Directions
Nothing is to be left out; print all the entries exactly.

Data
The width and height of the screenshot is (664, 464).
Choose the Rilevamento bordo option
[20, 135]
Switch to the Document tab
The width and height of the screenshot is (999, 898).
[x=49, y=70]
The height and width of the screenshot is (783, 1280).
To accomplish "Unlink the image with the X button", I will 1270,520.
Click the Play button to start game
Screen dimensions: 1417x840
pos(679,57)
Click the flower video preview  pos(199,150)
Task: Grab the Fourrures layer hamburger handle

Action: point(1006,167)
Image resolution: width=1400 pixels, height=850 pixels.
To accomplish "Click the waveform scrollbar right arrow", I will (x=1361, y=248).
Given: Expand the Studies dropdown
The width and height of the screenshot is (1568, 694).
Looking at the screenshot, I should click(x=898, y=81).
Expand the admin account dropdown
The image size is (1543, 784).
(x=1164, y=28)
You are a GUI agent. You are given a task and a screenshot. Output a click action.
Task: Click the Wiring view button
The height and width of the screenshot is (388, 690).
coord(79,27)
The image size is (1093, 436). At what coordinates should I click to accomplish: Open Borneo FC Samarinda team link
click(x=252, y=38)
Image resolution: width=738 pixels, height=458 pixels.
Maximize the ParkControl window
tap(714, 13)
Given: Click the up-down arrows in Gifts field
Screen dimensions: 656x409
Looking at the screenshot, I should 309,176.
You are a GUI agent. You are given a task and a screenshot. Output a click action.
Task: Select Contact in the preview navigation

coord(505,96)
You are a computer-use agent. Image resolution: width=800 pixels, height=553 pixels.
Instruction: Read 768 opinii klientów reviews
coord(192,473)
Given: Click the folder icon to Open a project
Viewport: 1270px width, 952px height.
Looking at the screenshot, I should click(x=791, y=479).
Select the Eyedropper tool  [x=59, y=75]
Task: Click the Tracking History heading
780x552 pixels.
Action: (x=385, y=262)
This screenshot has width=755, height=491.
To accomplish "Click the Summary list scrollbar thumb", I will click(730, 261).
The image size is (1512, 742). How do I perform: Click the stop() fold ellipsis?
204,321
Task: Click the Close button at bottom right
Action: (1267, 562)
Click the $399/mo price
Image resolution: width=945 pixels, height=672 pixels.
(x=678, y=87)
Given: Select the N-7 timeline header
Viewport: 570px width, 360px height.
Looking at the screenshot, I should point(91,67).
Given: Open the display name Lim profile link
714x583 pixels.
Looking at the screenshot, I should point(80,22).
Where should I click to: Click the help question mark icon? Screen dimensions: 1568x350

Answer to this problem
The width and height of the screenshot is (664, 464).
Choose the Rilevamento bordo option
[20, 135]
Switch to the Document tab
The width and height of the screenshot is (999, 898).
[x=49, y=70]
The height and width of the screenshot is (783, 1280).
To accomplish "Unlink the image with the X button", I will 1270,520.
Click the Play button to start game
Screen dimensions: 1417x840
pos(679,57)
Click the flower video preview  pos(199,150)
Task: Grab the Fourrures layer hamburger handle

Action: point(1006,167)
Image resolution: width=1400 pixels, height=850 pixels.
To accomplish "Click the waveform scrollbar right arrow", I will (x=1361, y=248).
Given: Expand the Studies dropdown
The width and height of the screenshot is (1568, 694).
Looking at the screenshot, I should click(x=898, y=81).
Expand the admin account dropdown
The image size is (1543, 784).
(x=1164, y=28)
You are a GUI agent. You are given a task and a screenshot. Output a click action.
Task: Click the Wiring view button
The height and width of the screenshot is (388, 690).
coord(79,27)
The image size is (1093, 436). At what coordinates should I click to accomplish: Open Borneo FC Samarinda team link
click(x=252, y=38)
Image resolution: width=738 pixels, height=458 pixels.
Maximize the ParkControl window
tap(714, 13)
Given: Click the up-down arrows in Gifts field
Screen dimensions: 656x409
Looking at the screenshot, I should 309,176.
You are a GUI agent. You are given a task and a screenshot. Output a click action.
Task: Select Contact in the preview navigation

coord(505,96)
You are a computer-use agent. Image resolution: width=800 pixels, height=553 pixels.
Instruction: Read 768 opinii klientów reviews
coord(192,473)
Given: Click the folder icon to Open a project
Viewport: 1270px width, 952px height.
Looking at the screenshot, I should click(x=791, y=479).
Select the Eyedropper tool  [x=59, y=75]
Task: Click the Tracking History heading
780x552 pixels.
Action: (x=385, y=262)
This screenshot has width=755, height=491.
To accomplish "Click the Summary list scrollbar thumb", I will click(730, 261).
The image size is (1512, 742). How do I perform: Click the stop() fold ellipsis?
204,321
Task: Click the Close button at bottom right
Action: (1267, 562)
Click the $399/mo price
Image resolution: width=945 pixels, height=672 pixels.
(x=678, y=87)
Given: Select the N-7 timeline header
Viewport: 570px width, 360px height.
Looking at the screenshot, I should point(91,67).
Given: Open the display name Lim profile link
714x583 pixels.
Looking at the screenshot, I should point(80,22).
Where should I click to: Click the help question mark icon? Screen dimensions: 1568x350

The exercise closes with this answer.